Helm yang dikenakan Rahman saat itu memang menutup rapat di bagian kedua telinganya. Mungkin dia tidak mendengar teriakan istrinya.

“Lho, kukira sudah naik. Tadi perasaan berat!” Rahman pun menghentikan laju motornya, dan menengok ke boncengan motor vespanya. Masya Allah, bener nih, karung beras yang di diboncengin di situ. Lha istriku gak kebawa?! Ada dimana? Wah, ini mah karung beras dari kuli panggul yang tadi naruh di boncengan, kirain si Mery yang naik!

Dia yakin, pasti kalau dia menjemput di depan pasar itu lagi, sesampai di sana istrinya akan langsung langsung ngomel-ngomel panjang banget dan pasti lama.”@#HJhLilj*&^VC><><3@@2!!!!!” begitu. Bisa dipastikan, Rahman juga bosen mendengarkan ocehan yang begitu. Rahman pun pura-pura tidak tahu, dia melanjutkan membawa motornya sampai ke rumah.
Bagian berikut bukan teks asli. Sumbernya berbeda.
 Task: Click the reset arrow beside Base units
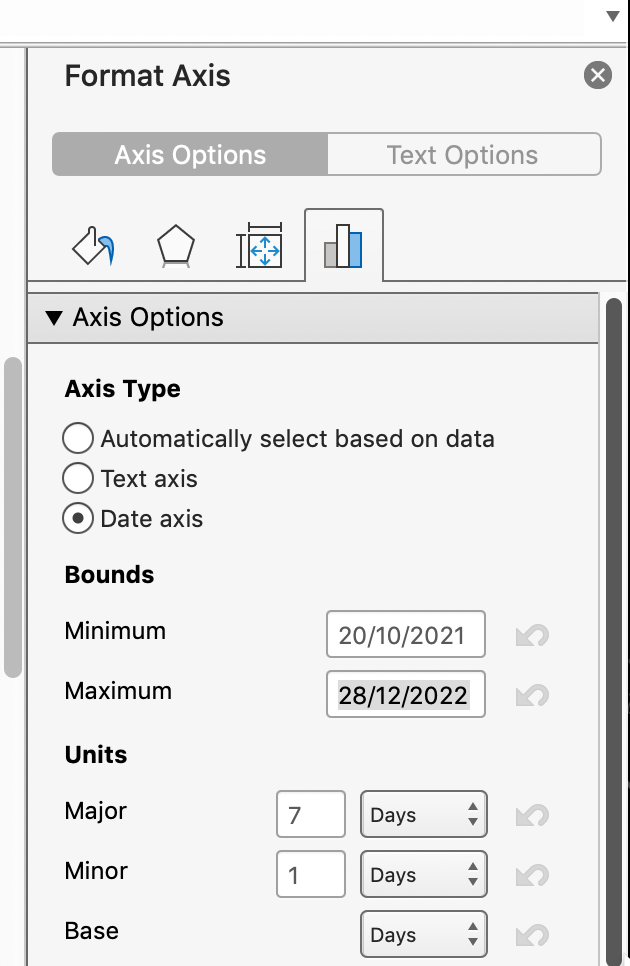tap(531, 933)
“Istrimu kemana? Tadi perasaan berangkatnya berdua?” Tanya si Mak—ibu mertuanya.

“Oooh, kirain sudah ngebonceng tadi Mak, Mery ketinggalan di pasar Mak!”

“Kirain dia sudah ngebonceng ya, karung beras ini yang sekarang kebawa…. Hehehehe…” Si Abah—Bapak mertuanya terkekeh-kekeh. Rahman ikut ketawa melihat orang tua itu kepingkal-pingkal—sakit perutnya.

“Iya Abah, beratnya sama.” Rahman berusaha mengalihkan kealpaan dia. Padahal dia sendiri tadi sudah tahu, cuma dia nekat langsung pulang. Kalau dijemput lagi, vespa-nya gak bakalan kuat mengangkut dua karung beras bersamaan. Biarin saja istrinya nanti naik ojek pulangnya. Gumannya.

“Enak aja, si Mery disamain dengan karung beras! Dodol sia!” Rahman semakin kepingkal-pingkal melihat si Mak mendelik sambil ngomelin Abah, suaminya sendiri. Kedua mertuanya itu malah seperti sedang melawak saja. Abah semakin terkekeh-kekeh.

“Rahman… Lihat tuh, karung beras satu lagi sedang uring-uringan!” Kata si Abah.

Si Mak langsung melemparkan sapunya ke arah Abah. Rahman langsung guling-guling karena semakin sakit perutnya.

“Ini juga, bayi kemarin sore, ikut-ikutan Abah! Borokokok!” Kata si Mak membanting pintu. Mak pergi dengan rasa gondok.

Rahman yakin, pasti nanti akan terjadi perang dengan istrinya, kalau saja Mery sudah sampai di rumah. Dia sedang menurunkan karung beras itu dari boncengan vespanya. Selang beberapa menit kemudian.

Si Mak keluar lagi membantu Rahman mengambil beberapa belanjaan yang masih nangkring di vespanya.

“Udah Mak, biar nanti kuangkatnya! Satu-satu, ini karung berasnya dulu.” Rahman menggotong karung beras itu masuk ke pintu dapur.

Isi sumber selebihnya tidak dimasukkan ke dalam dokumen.